**ABOUT THIS TASK:** In exact form, please repeat the records from their opening line down to the line with "Contact us (212, 2415)", including that line.

--------

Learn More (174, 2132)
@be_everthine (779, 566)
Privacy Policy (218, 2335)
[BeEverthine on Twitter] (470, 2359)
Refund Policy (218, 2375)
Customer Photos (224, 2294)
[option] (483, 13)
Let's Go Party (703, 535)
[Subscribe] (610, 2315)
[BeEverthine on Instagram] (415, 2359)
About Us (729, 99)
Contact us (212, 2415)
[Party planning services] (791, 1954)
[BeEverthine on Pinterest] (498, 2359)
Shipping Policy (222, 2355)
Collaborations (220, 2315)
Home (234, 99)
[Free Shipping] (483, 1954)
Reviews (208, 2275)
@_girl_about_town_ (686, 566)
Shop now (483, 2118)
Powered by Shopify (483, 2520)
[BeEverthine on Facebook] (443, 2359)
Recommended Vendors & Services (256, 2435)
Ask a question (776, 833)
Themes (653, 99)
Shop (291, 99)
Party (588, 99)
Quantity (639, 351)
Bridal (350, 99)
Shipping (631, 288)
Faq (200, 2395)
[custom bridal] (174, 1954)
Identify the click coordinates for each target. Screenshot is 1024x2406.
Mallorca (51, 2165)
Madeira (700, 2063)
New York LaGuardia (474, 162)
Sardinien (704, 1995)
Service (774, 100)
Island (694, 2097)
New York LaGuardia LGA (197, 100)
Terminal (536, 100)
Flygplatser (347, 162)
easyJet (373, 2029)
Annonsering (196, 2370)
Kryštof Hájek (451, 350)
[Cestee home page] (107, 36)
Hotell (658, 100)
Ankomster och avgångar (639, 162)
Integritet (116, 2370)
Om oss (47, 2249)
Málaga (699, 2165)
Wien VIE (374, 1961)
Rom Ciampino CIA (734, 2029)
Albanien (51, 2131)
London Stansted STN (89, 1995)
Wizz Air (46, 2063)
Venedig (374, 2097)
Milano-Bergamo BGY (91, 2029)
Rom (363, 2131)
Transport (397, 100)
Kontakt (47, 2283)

--------

**ANSWER SPACE:**
Learn More (174, 2132)
@be_everthine (779, 566)
Privacy Policy (218, 2335)
[BeEverthine on Twitter] (470, 2359)
Refund Policy (218, 2375)
Customer Photos (224, 2294)
[option] (483, 13)
Let's Go Party (703, 535)
[Subscribe] (610, 2315)
[BeEverthine on Instagram] (415, 2359)
About Us (729, 99)
Contact us (212, 2415)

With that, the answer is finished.